* **EXERCISE GOAL**: Put every line of the items below into a Markdown table with the columns "No." and "Text," numbering the rows and skipping blank lines. Leave the pictures out of the table.

* **GIVEN ENTRIES**:
= Beginning of Section =
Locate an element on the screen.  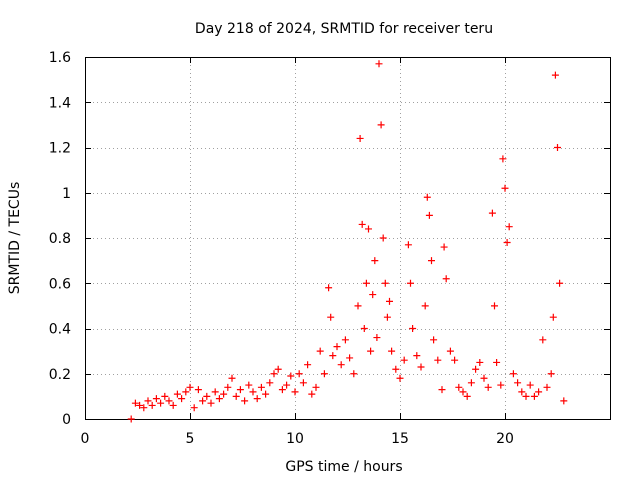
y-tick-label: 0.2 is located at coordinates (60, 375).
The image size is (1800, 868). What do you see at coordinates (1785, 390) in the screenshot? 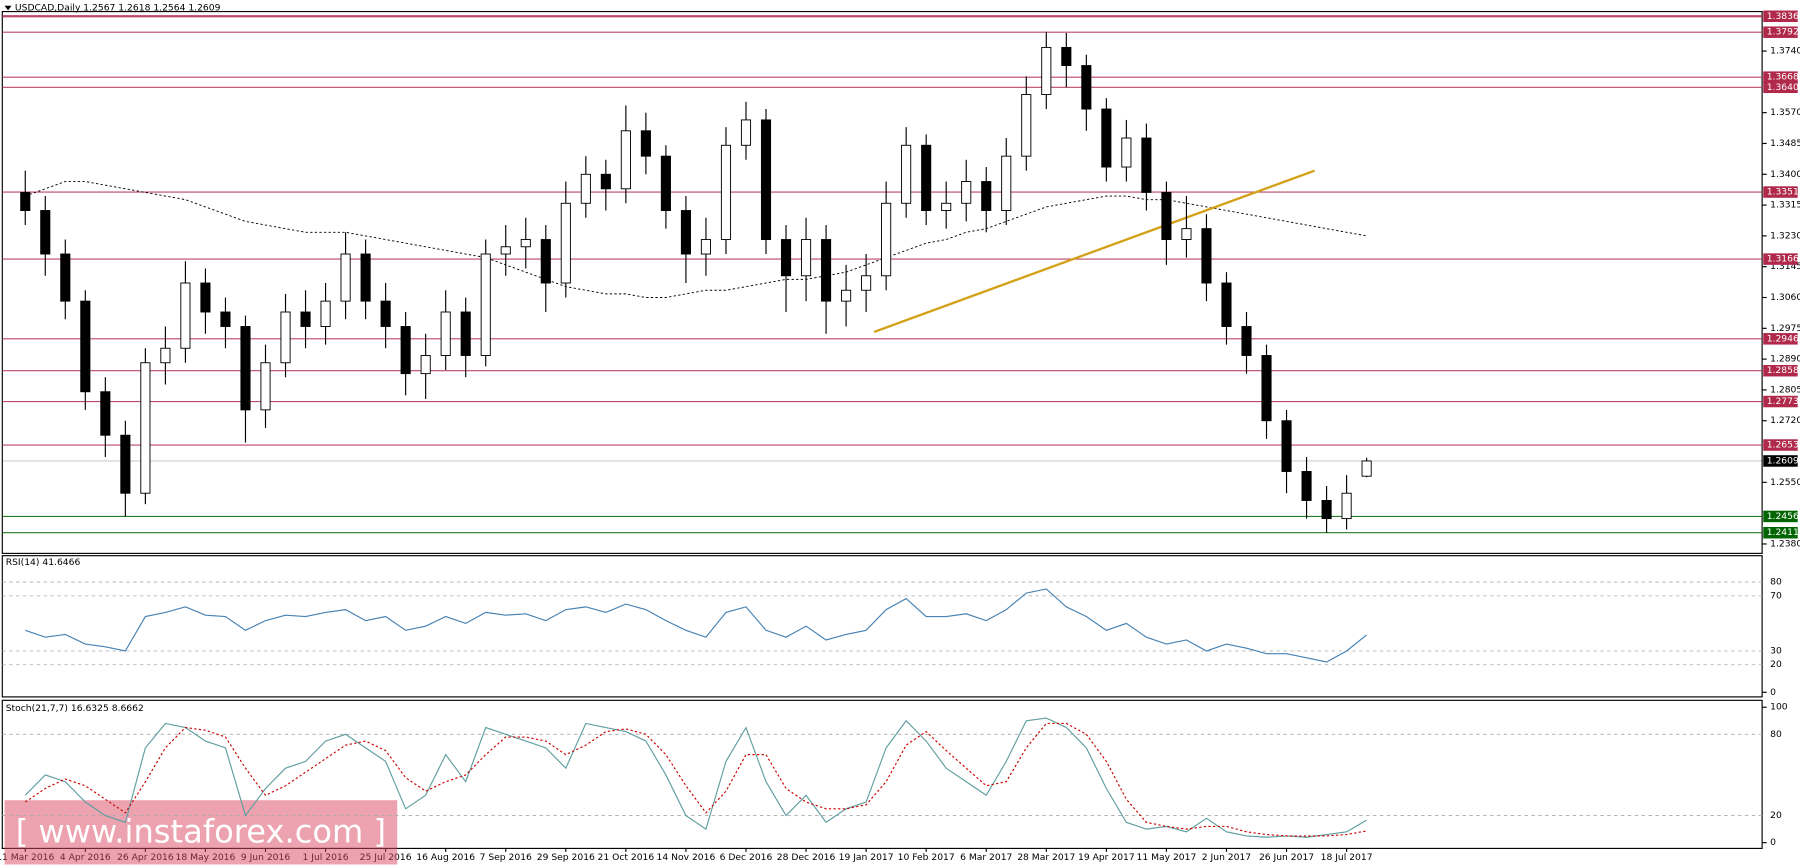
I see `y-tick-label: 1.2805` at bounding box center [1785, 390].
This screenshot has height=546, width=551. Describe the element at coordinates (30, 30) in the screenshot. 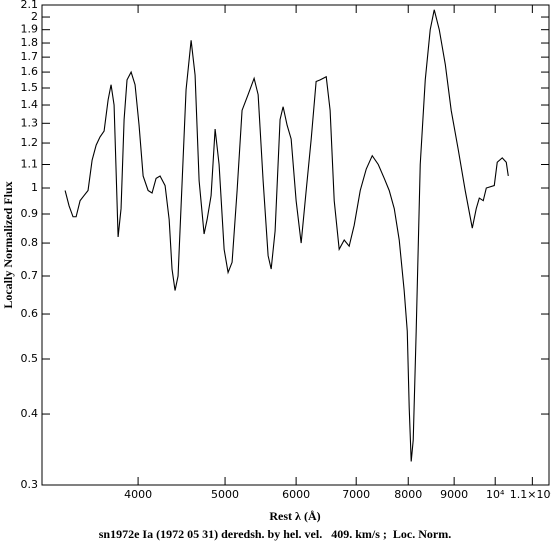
= End of Section =
* **EXPECTED ANSWER**:
| No. | Text |
|---|---|
| 1 | Locate an element on the screen.   |
| 2 | y-tick-label: 0.2 is located at coordinates (60, 375). |
| 3 | The image size is (1800, 868). What do you see at coordinates (1785, 390) in the screenshot?  |
| 4 | I see `y-tick-label: 1.2805` at bounding box center [1785, 390]. |
| 5 | This screenshot has height=546, width=551. Describe the element at coordinates (30, 30) in the screenshot.  |